By DENISE MAYCOCK
Tribune Freeport Reporter
Freeport is moving to become a "smart city" through its utilities supplier's $15m renewable energy investments, including electrical car charging stations that will be rolled out in early 2019.
Delano Arthur, of the Grand Bahama Power Company (GBPC), said the energy provider - which already has an electric vehicle (EV) charging station at its headquarters - would like to install the first public EV solar charging station at the Government Complex in Freeport.
The utility is one of several sponsors of the second Grand Bahama Technology Summit, and will reveal its solar energy activities during the November 14-16 conference.
Mr Arthur said: "Our presence not only shows that we are committed to this event, but that we are indeed committed to overall growth in Grand Bahama."
He added that Grand Bahama Power began discussions on utility-scale solar earlier this year, and said: "We have deployed over three megawatts (MW) of solar, which encompasses over 11 acres of land at the cost of $5m, which we will commission in 2019.

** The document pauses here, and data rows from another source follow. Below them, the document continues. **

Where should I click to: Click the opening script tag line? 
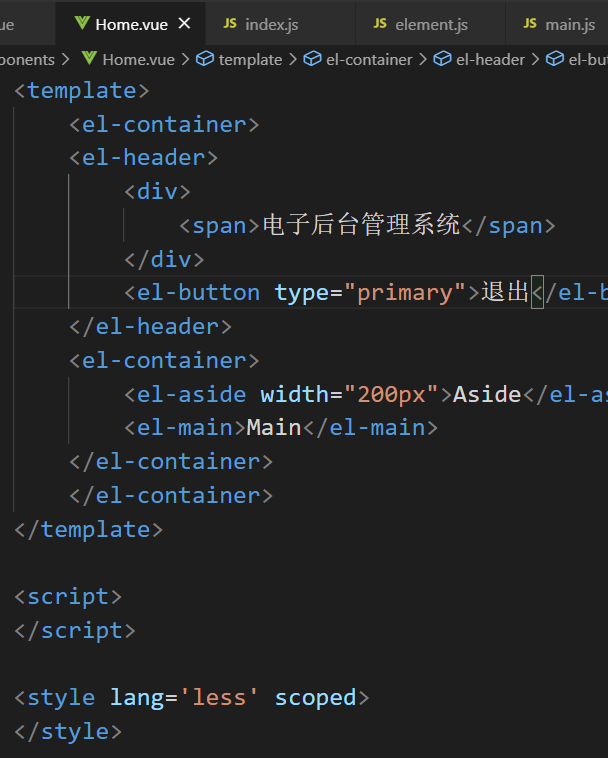point(68,597)
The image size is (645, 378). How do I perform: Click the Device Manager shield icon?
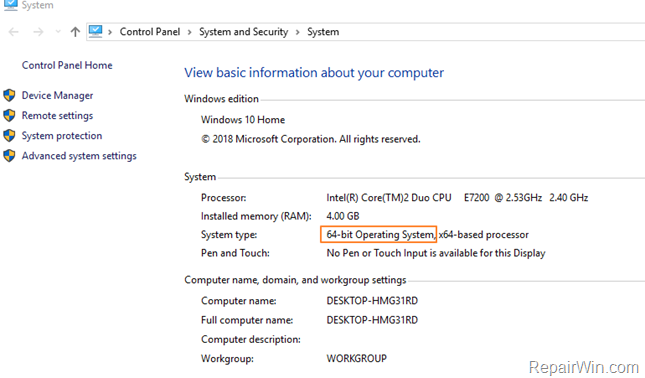pos(9,95)
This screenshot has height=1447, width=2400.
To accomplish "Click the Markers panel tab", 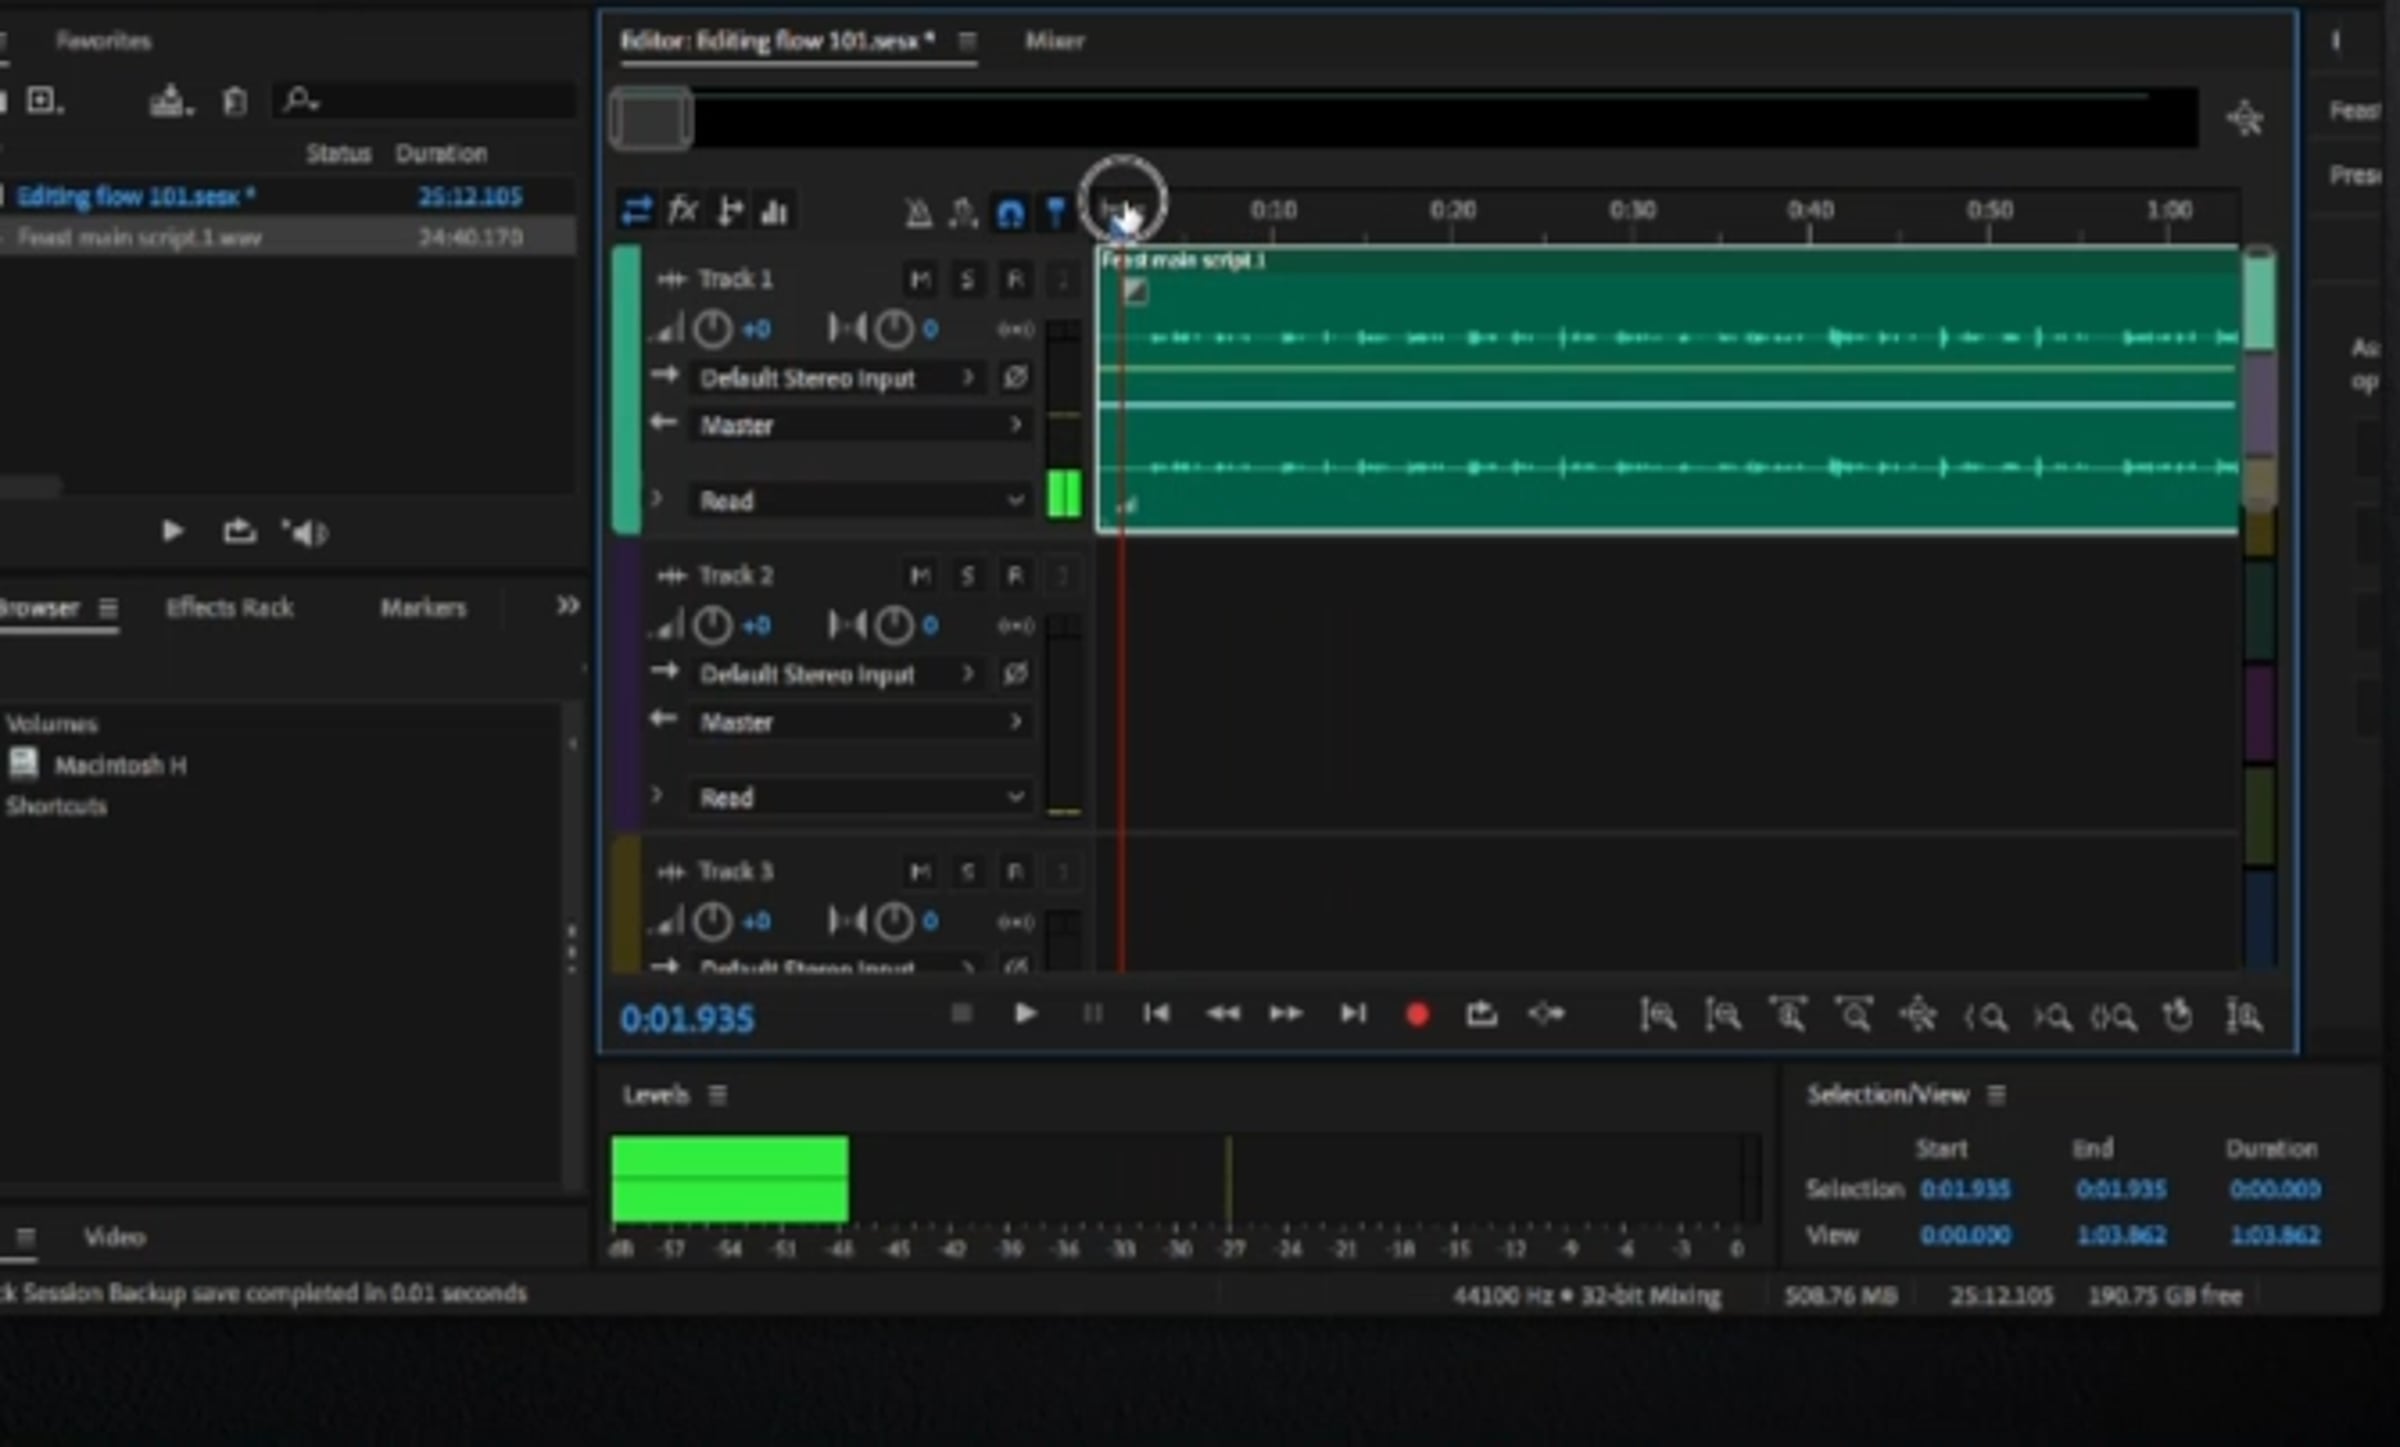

"In addition, we want to start to get the electrical vehicle industry going on Grand Bahama. We currently have two electrical vehicles, and if all goes well by the end of October, we will have seven electrical vehicles.
"We are also beginning to place solar charging stations in strategic locations on GB to also allow for persons who want to use EVs because they may not have charging station at their home."
Mr Arthur added they Grand Bahama Power wants to place charging stations at strategic locations, explaining: "We began to talk with the minister (of state for Grand Bahama) to have one placed at the Government complex. The electricity will be provided free of cost to users by the GBPC."
Grand Bahama Power, he added, will also be implementing an advanced automated meter infrastructure that will benefit consumers. Current meter readings are taken once per month, but an automated meter would allow for better efficiency in meter reading.
"We are starting to move us toward a smart city and being able to put information in the (hands) of our customers," Mr Arthur said. "With this new advanced technology we would be able to read the meter seven, eight, nine times a day, and the consumers can better manage electricity and better estimate their consumption, and help build a smart city."
Battery storage is another aspect of Grand Bahama Power's plans. Mr Arthur said it has invested $10m in ten MW of energy storage that will be placed at its power plant on Peel Street.
Mr Arthur said Grand Bahama Power will showcase and share the technology at the summit to show how it is helping customers, and what it is doing to improve efficiency and encourage conservation of energy.
He added that it saw its participation in the summit "as providing means and ways in which this island can start to see the fruits we all have been talking about".